▸ Task requirements:
Take the records below and extract, word for word, the lines from the one containing "You are a computer-use agent." through the final line, inclusive. Omit pictures.

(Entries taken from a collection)
[Start of section]
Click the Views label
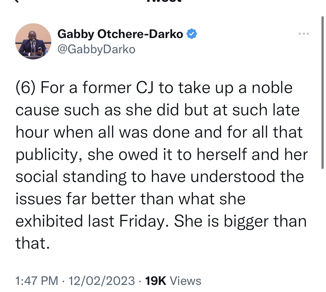326x292 pixels. [185, 281]
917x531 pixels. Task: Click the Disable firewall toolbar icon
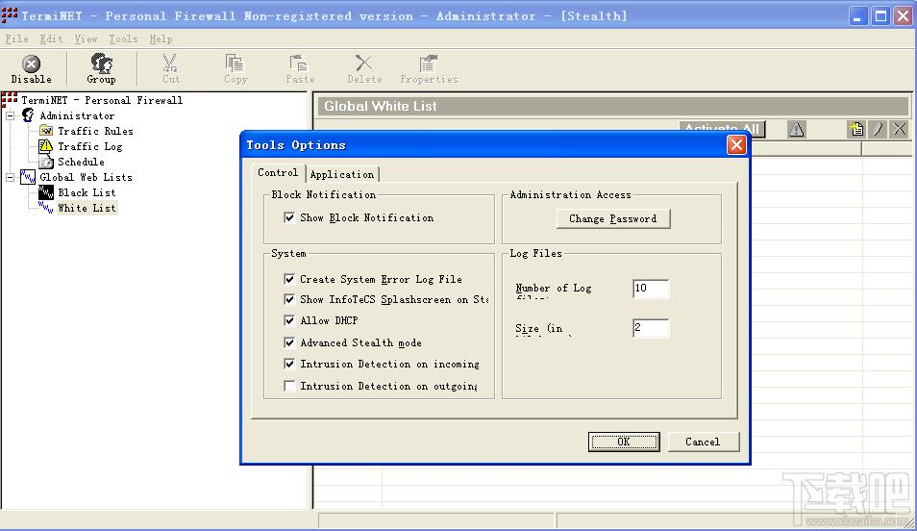coord(31,63)
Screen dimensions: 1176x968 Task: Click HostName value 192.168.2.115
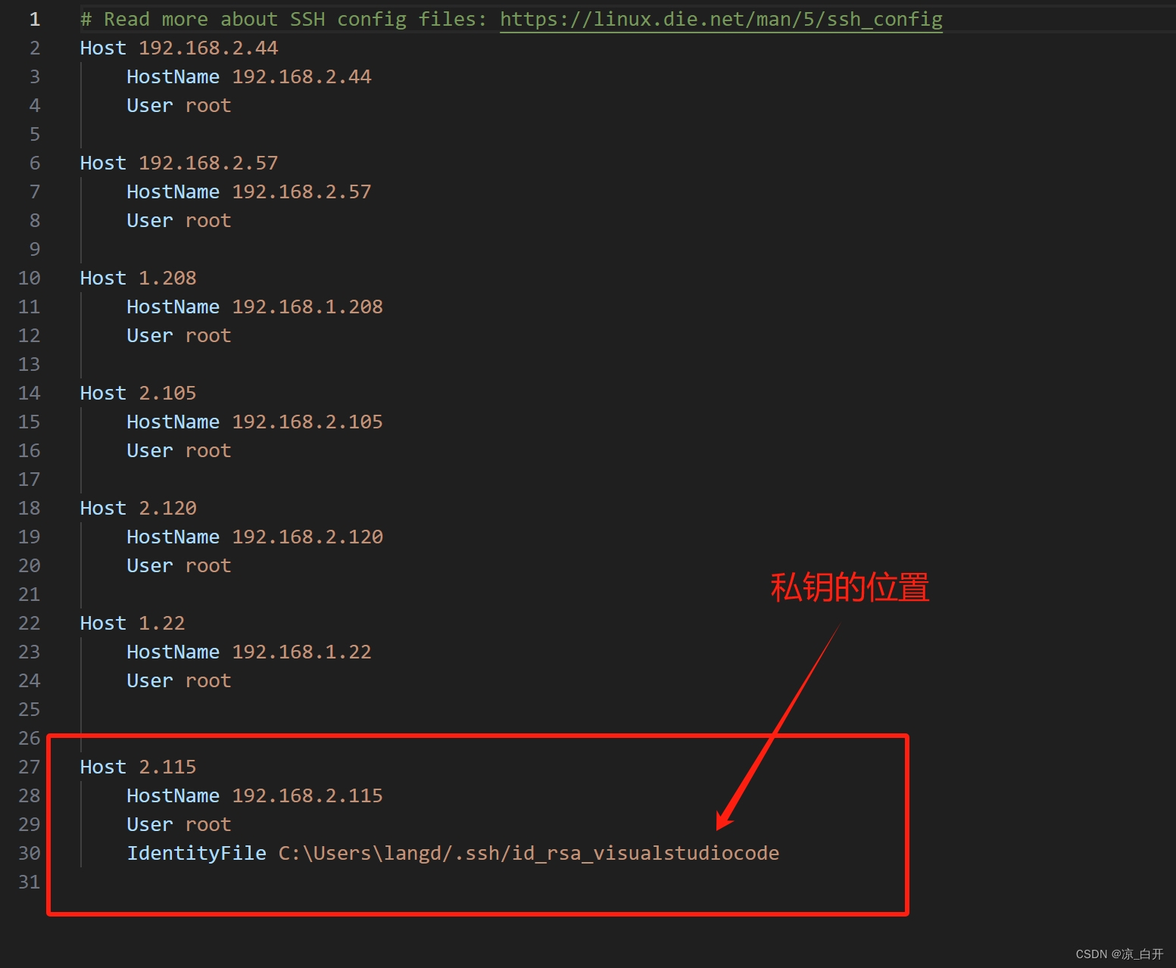pos(307,795)
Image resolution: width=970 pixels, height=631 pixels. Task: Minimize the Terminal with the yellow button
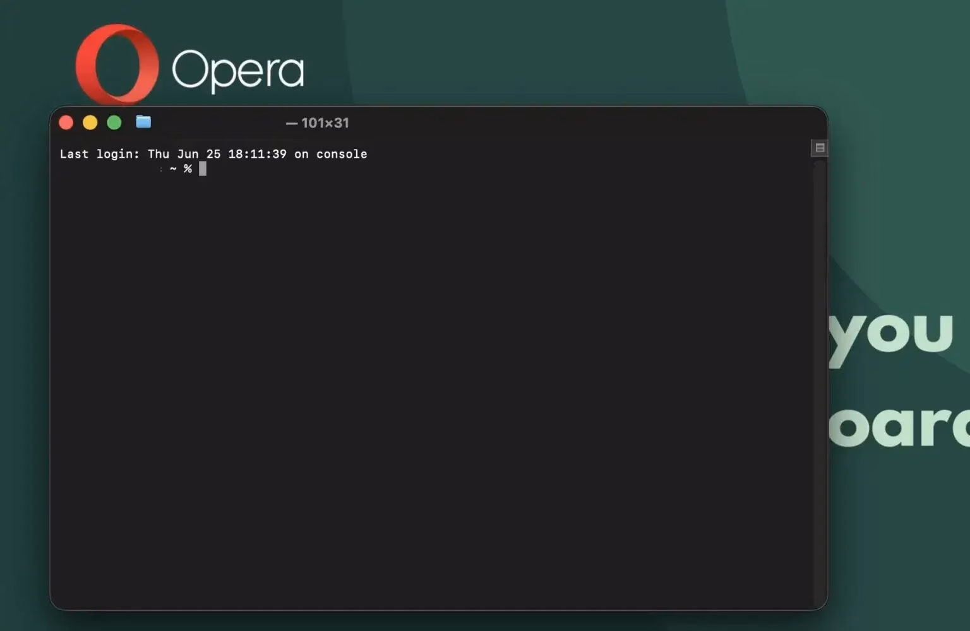click(90, 122)

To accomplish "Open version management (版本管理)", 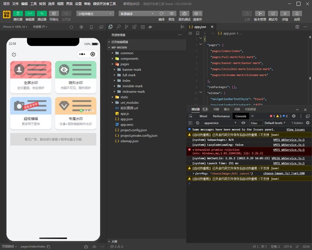I will tap(260, 14).
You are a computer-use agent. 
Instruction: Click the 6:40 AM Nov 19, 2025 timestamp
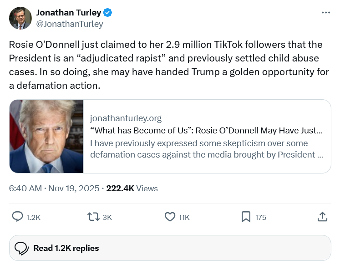[x=55, y=188]
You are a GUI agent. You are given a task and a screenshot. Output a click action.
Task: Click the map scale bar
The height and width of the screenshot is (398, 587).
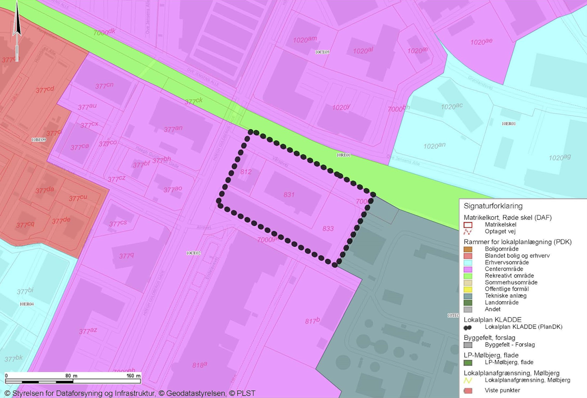click(x=73, y=381)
[End of section]
▸ Task response:
You are a computer-use agent. 
Instruction: Click the 6:40 AM Nov 19, 2025 timestamp
[x=55, y=188]
You are a GUI agent. You are given a task and a screenshot. Output a click action.
Task: Click the map scale bar
The height and width of the screenshot is (398, 587).
click(x=73, y=381)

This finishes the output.